北甲国路远迢迢,这一路上他不断回忆与‘主人’的过往。‘主人’为他放烟花可以放一夜;‘主人’为他请来最好的老师教他读书识字;‘主人’带着他游历四方;‘主人’会因他受伤而心痛;‘主人’为他教训那些看不起他欺负他的人;‘主人’会因他送的亲手做的小礼物而高兴,四处炫耀……一切的一切,和‘主人’生活的这十五年是他最幸福的时光,可这些一去不复返。他的努力伤到了‘主人’,他从来不知道‘主人’那么恨他。
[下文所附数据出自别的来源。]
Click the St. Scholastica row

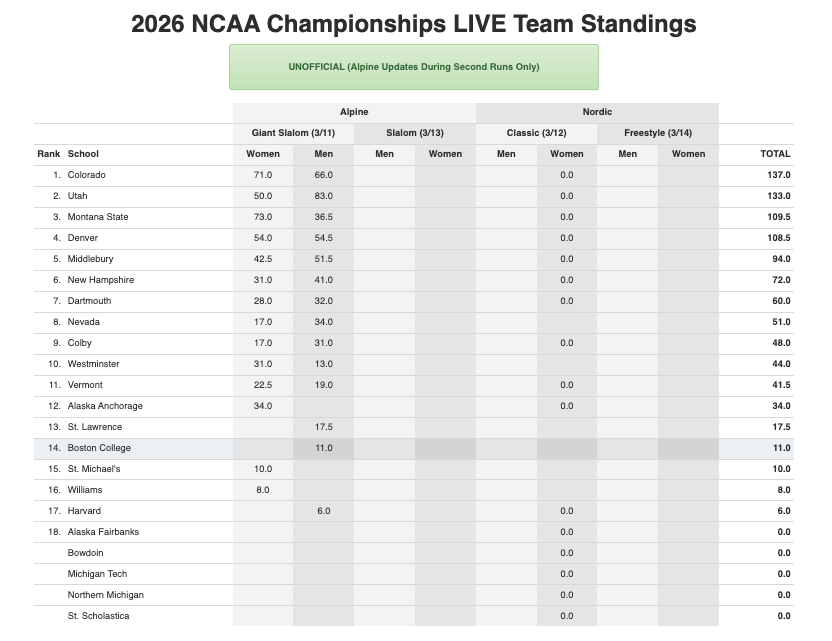[98, 616]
他一直以为‘主人’是疼爱他的,可他错了,‘主人’是应为他像死去的爱人才收留他。‘主人’的好不是对他,而是想从他身上找回爱人的影子。如果他知道‘主人’是以这种心情对待他,他愿意活的像‘那个人’,毕竟是‘主人’救了他,给了他做人的尊严,或者像叁仁什么都不作,就不会犯那么大的错误惹‘主人’不悦。现在说什么都晚了,他唯一能做的就是远离。
一路上他都很消沉,直到进入北甲国,他再也隐忍不住悲伤,哭得心都碎了。以后他在也见不到那个美丽慈祥的人,他只能靠回忆去感受‘主人’的存在,可偏偏在他最后的记忆中是‘主人’憎恨的神情,如影随形挥之不去。就像这冷厉的寒风,刺的他好痛。
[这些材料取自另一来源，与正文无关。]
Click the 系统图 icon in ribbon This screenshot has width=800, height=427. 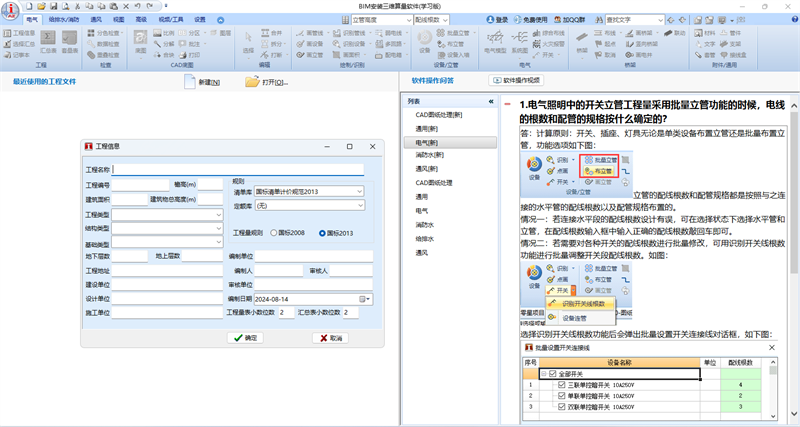click(x=519, y=42)
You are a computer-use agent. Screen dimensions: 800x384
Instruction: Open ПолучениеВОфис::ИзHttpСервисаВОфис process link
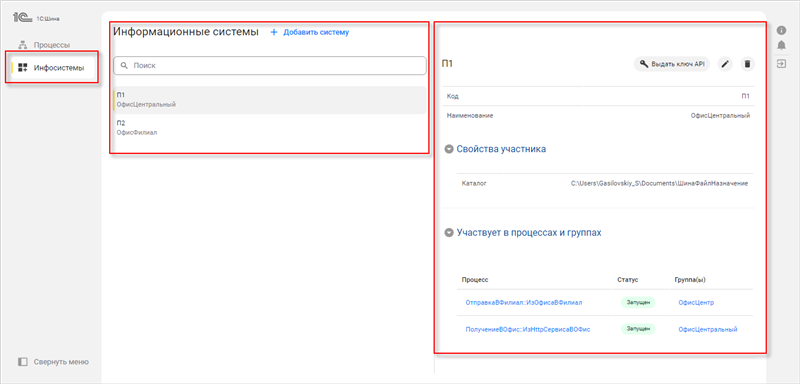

他好害怕!他从没到过这么远的地方,这里的一切都叫他恐惧。他突然发现自己不光是感激‘主人’,他更依赖‘主人’,在京城时他没察觉,那时无论他遇到什么磨难他都知道‘主人’会在身后保护他、支持他,而现在只有他一个人——那些随行者无法给他勇气。他真能独自在这片冰封的国度生存下去吗?